George goes 1, 2, 1, 2, to pick the teams, bit old school there…bless it. Oh and Rose is the captain because it is her birthday and she’s got Sara, Billie, Jessie and Matthew. The other captain is Reynold with Georgia, Ashleigh, Jessica and Amy.
They have to make at least 5 sweet items, enough to fill 25 stacks, so at least 80 of each item and they’ve got 3 hours to cook, 30 minutes to set up when they get there to dish up and 30 minutes to serve.

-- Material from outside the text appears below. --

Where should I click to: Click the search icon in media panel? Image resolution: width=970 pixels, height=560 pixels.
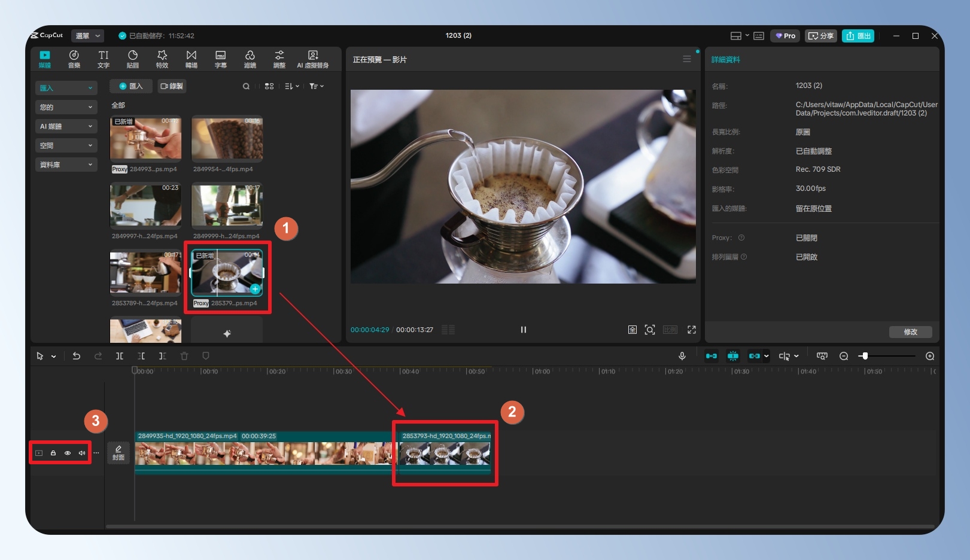click(246, 86)
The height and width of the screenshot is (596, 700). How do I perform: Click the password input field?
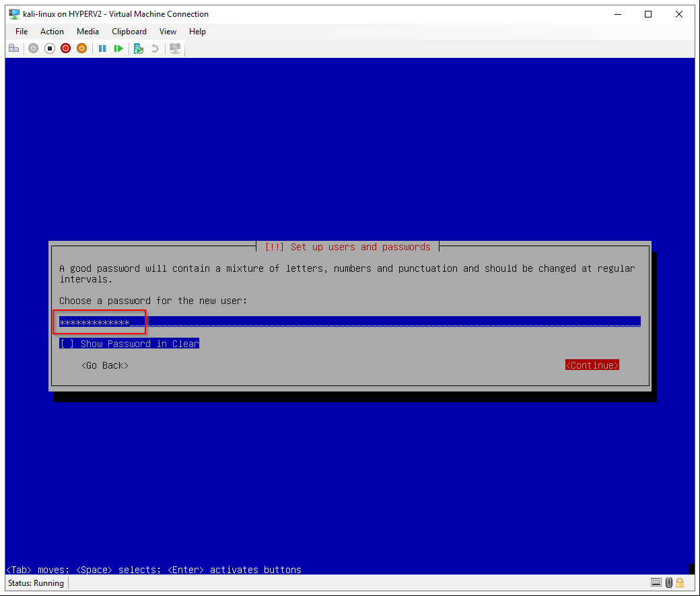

So all seems to be going well to start with, Rose has drawn diagrams of each dish so they know how each will look and Reynold is feeling like he’s under a lot of pressure, but personally I think he’ll go well given the skills he has in the kitchen. Then Ashleigh has choux pastry issues. Rose thankfully is thinking about transporting as she wants it all to be transported okay and suggests that Jessie tests her shortbread while she’s mixing it to test the mixture. Then Gary checks on Ashleigh’s choux buns and her testers are very small, so now she’s having to redo the second batch before putting them in the oven and Gary’s telling her to settle.
The red team are thinking about transport even more because of a meringue element and also listening to what the dessert chefs said about having the same element across two sweets, which is good. Poor Reynold on the other hand is answering and fixing a million things while trying to do his own cooking. Unlike Rose who is constantly checking on her team-mates, especially poor Billie who is struggling to make 170 tart shells.
The blue team are racing all over the place and things are looking all over the place in terms of consistency. Now disaster has hit the red team…15 minutes to go and they can’t get the tart shells out of the tins and they’re used in 2 desserts, poor Billie used spray oil on the tray and Rose was worried about it, with good reason now. They now decide to use the tart shells at a crumble that they’ll plate up when they get to the Hotel Windsor.
Georgia’s doing the tapioca and lime dessert and piping lime curd but needs 11 more…no good as there’s no backup curd and they need to pack everything up to go to the Hotel Windsor. Oh and if it’s not packed it can’t be taken…so it’s a mad dash to pack everything up. Then next thing you know a blender lands on Sara’s cakes and they haven’t even left the Masterchef kitchen yet. Thankfully she made 85 because 5 were squashed.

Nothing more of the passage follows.